Was the 7th Circuit just applying the settled precedent in Miller? The one where a few Justices decided for all of us that the 2A protects only a collective right? The one I would like to see revisited?
Let me ask you a question...
What would you like to see happen now? The DC Circuit ruling can be left to stand, or the SC can hear it for the reasons offered by either side in the cert petition and cross petition, or they can choose their own reasons to hear it.
All of it is out of our hands now. The DC Court has ruled, and the SC might or might not take the case, and there's nothing any of us can do but to hope for our preferred outcome. I can't tell which outcome you prefer at this point.
So what, if anything, should the SC do with the case(s)?
To: publiusF27
"I can't tell which outcome you prefer at this point."I would prefer the U.S. Supreme Court refuse the case, without comment, and let the DC Circuit decision stand.
If they hear the case I've already given you, twice, the outcome I prefer in posts #1032 and 1052. That outcome is not much different than if they didn't hear the case.
To: robertpaulsen
Right, my bad. At 1032, you said:
I just can't see where there's that much to be gained. I don't want incorporation (for the "interpretation" reasons I mentioned), so that outcome, to me, represents a major loss.
In my eyes, the best they could do is to rule an individual right, but do not incorporate -- that will protect us (and the DC residents) from federal law. But I wouldn't expect the '34 NFA to be touched, or the '68 GCA -- would you?
I think an unincorporated individual right is kind of odd. Apart from your fear of how it might later be construed, is there some reason the RKBA is special, and should not be treated like others in the Bill of Rights?
As to what might fall, would the ban on new machine guns pass strict scrutiny, or the "assault" weapons ban if it were reenacted? I don't think the machine gun one could pass. We used to be allowed to make machine guns, now we're only allowed to have those made prior to 1986. Eventually, all of those will break, and then there will be none. A complete ban. Will that pass strict scrutiny?
I think that if they find that the 2a protects an individual right, the idea will have to be that it has something to do with individuals who might join a militia to help defend their society, and who would "appear bearing arms supplied by themselves and of the kind in common use at the time." Our soldiers carry M-16s.
They might want to protect their neighborhoods from lawlessness after a natural disaster, or they might be fighting Chinese troops, or there might be a domestic insurrection of some kind or a threat from the federal army, as the Founders envioned. Mojave seems worried that gangsters will have serious firepower. If there is a war in Aztlan, or whatever the Mexican separatists call the Southwest US, I'm worried that gangsters will be the ONLY ones with serious firepower.
We don't know what threats the next 100 years may bring.

• _Items_:
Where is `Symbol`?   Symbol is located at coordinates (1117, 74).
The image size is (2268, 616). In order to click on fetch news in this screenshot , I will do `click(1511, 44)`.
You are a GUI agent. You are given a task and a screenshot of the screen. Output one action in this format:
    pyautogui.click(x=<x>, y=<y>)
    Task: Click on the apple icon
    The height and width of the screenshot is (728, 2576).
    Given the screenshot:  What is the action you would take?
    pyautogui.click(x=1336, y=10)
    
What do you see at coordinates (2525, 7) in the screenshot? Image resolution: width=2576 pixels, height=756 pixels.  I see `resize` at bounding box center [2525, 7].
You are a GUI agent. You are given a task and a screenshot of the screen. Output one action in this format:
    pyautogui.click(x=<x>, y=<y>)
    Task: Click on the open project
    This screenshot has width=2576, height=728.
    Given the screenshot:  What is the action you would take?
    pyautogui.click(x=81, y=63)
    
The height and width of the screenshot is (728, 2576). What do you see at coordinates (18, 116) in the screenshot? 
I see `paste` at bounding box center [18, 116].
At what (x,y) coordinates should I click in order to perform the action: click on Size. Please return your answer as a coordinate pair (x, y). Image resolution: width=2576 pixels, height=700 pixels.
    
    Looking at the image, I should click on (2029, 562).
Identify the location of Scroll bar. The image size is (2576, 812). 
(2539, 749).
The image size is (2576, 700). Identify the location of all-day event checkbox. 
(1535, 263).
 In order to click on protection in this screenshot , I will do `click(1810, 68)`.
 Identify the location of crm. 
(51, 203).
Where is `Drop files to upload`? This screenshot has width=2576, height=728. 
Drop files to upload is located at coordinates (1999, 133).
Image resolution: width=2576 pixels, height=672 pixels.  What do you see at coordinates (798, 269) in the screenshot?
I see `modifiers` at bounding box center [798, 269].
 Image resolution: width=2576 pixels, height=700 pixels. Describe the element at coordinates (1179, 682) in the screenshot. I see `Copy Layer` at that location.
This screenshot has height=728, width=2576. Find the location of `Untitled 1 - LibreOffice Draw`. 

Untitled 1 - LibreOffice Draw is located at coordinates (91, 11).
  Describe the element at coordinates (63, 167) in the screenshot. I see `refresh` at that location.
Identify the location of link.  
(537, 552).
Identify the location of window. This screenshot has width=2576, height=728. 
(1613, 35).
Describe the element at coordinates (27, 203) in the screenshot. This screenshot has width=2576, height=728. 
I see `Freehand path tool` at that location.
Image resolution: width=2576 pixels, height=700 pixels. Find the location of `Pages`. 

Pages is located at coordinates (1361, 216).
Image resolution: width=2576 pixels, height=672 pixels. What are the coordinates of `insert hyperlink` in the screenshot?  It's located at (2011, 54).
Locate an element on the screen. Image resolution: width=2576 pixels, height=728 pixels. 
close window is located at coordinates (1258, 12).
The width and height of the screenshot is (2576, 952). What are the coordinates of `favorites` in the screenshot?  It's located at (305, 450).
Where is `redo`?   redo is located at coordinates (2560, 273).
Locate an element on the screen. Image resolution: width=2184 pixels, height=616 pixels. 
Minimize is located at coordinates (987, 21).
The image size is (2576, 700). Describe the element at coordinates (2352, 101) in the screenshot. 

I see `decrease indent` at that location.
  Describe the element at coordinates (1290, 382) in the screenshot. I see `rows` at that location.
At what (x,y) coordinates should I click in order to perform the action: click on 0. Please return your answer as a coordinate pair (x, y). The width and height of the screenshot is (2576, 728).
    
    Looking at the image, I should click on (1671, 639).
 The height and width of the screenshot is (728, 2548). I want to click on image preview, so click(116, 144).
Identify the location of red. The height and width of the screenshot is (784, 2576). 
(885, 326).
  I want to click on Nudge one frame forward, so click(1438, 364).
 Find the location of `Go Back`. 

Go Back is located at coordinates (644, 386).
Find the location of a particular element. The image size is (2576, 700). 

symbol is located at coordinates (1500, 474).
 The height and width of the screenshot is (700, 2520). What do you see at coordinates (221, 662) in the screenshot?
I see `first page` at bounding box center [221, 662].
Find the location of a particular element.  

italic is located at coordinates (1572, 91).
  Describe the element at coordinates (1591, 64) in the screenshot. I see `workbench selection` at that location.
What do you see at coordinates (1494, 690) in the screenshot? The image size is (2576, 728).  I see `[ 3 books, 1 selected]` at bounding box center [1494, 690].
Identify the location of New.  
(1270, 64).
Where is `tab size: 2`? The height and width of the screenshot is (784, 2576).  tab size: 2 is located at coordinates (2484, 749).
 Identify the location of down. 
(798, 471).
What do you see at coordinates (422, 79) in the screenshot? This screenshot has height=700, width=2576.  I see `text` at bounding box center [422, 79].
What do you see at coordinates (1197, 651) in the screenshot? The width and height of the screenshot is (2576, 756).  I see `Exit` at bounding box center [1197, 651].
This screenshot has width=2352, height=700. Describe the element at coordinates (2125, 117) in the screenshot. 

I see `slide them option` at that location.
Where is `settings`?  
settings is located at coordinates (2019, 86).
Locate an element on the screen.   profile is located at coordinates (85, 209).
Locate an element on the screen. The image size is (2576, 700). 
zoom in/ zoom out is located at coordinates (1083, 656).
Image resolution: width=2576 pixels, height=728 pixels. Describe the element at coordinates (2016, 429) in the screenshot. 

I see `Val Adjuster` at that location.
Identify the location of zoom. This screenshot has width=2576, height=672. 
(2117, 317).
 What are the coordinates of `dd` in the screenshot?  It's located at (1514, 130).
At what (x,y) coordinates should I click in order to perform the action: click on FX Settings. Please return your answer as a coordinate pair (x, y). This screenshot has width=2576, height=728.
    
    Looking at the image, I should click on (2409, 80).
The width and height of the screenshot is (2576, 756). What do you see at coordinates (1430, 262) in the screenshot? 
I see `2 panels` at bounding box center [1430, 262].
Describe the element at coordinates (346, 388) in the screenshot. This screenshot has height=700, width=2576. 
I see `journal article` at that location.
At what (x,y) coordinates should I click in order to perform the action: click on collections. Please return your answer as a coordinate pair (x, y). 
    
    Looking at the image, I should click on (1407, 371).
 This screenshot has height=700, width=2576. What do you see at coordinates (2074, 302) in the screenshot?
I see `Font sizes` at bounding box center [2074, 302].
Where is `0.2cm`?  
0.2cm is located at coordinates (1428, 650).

• _Complete the following_:
A. Pick out each line in the entries that contains the word "Drop", matching case exactly, and copy those lines.
B. Carry on the Second Amendment discussion from its last line.

• _The responses_:
A.
Where is `Drop files to upload`? This screenshot has width=2576, height=728. 
Drop files to upload is located at coordinates (1999, 133).

B.
I would like to see them find in favor of the individual rights interpretation and incorporate that decision against the states. I think (and judging by the amici, lots of gungrabbers agree) that the result would be lots of attacks on lots of gun control laws everywhere, many of them successful. I also think it will never happen.
They already missed one opportunity to announce that they would take the case. That means there are not 4 who want to take it. I doubt they will change their minds, nor comment. They will refuse the case without comment.
To: publiusF27
"Was the 7th Circuit just applying the settled precedent in Miller?"Yes, they referenced the 1939 Miller case -- the part where the U.S. Supreme Court in Miller made reference to arms that had "some reasonable relationship to the preservation or efficiency of a well regulated militia."
And the Miller case referenced the 1840 Aymette v. State of Tennessee case where the Tennessee Supreme Court made reference to arms being "any part of the ordinary military equipment or that its use could contribute to the common defense."
Then (and this is the strange part) the 7th Circuit, making a bold assumption based on those cases, concluded that "arms" referred to militia/military weapons! Where in the hell did they come up with that?!
Well, next thing you know, they're saying that average militia/military member doesn't use a handgun for the common defense and, therefore, it's not protected as an "arm". The insanity!
"The one where a few Justices decided for all of us that the 2A protects only a collective right?"
First of all, the Miller Court never did say whether it was a collective right or an individual right. They were silent on that issue.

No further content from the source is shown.